Manusia merupakan subjek dalam memberikan makna dari setiap teks, wacana ataupun symbol sehingga ia mampu menerjemahkan realitas dan fenomena melalui konstruksi dan cara berfikir yang dasarkan pada ceriminan dari sebuah system interaksi dari sebuah perwujudan realitas. Kemampuan manusia mampu berinteraksi dengan symbol dan atau hasil dari sebuah kebudayaan membuka peluang pemaknaan dan tanggapan yang berbeda antara sesama manusia yang tidak menutup kemungkinan terjadinya perbedaan pendapat.

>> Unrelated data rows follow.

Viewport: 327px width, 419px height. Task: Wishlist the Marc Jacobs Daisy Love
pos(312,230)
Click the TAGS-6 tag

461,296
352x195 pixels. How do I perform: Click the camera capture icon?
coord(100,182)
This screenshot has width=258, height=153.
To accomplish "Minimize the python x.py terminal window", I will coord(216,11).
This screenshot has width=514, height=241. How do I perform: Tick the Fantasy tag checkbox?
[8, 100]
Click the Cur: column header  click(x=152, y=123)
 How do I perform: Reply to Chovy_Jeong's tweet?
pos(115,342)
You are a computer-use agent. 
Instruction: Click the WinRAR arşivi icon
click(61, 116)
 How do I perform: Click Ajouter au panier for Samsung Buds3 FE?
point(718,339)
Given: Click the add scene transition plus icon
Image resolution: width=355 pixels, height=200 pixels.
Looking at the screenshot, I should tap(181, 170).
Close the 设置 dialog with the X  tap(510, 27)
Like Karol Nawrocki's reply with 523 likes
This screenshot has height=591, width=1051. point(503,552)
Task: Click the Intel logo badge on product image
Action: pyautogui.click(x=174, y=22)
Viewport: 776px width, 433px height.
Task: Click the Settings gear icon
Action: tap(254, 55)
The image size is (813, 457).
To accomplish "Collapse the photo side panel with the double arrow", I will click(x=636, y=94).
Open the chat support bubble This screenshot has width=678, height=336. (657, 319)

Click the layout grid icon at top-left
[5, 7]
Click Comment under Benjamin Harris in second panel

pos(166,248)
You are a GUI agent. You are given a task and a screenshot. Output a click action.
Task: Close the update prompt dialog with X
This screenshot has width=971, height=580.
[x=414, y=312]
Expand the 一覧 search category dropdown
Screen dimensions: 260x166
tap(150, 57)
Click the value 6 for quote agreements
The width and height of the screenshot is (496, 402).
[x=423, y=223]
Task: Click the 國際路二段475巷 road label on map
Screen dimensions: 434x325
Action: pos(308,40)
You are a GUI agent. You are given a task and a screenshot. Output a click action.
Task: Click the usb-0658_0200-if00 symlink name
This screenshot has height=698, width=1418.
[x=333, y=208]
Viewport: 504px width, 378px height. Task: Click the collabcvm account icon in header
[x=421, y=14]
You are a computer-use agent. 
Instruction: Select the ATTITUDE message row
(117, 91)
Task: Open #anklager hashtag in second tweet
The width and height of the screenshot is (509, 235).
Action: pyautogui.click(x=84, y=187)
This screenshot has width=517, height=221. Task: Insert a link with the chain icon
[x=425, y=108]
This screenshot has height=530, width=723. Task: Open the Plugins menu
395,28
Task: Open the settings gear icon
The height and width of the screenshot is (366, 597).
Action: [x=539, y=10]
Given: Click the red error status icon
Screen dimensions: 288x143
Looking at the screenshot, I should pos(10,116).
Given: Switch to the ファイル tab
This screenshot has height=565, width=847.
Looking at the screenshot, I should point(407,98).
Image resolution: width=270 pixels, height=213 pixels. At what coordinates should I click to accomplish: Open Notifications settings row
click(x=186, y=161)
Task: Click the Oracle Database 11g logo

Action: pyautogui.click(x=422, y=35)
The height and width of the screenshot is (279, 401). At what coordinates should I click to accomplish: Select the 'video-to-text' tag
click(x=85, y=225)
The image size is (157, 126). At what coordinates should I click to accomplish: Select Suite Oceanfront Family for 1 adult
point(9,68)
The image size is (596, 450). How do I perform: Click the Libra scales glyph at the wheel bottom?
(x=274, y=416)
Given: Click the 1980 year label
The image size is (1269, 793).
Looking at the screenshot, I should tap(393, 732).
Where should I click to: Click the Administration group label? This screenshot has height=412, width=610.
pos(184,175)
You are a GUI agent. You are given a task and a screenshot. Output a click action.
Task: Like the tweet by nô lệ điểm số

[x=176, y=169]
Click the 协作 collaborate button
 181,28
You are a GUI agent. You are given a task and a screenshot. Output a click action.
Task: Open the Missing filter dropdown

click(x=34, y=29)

Kemudian, perbedaan pendapat disebabkan oleh bangunan atau tinjauan metodologis yang bersumber dari pengarang itu sendiri, teks dan pembaca yang dikondisikan oleh situasi historis. Ibarat ‘irab dalam ilmu nahwu (gramatika bahasa Arab) akan berubah-ubah tergantung pada situasi historis (‘amil) yang mempengaruhinya (memasuki). Sebab itu, situasi histori dan mitologi turut mempengaruhi makna, baik ditinjau dari pengarang, teks atau pembaca.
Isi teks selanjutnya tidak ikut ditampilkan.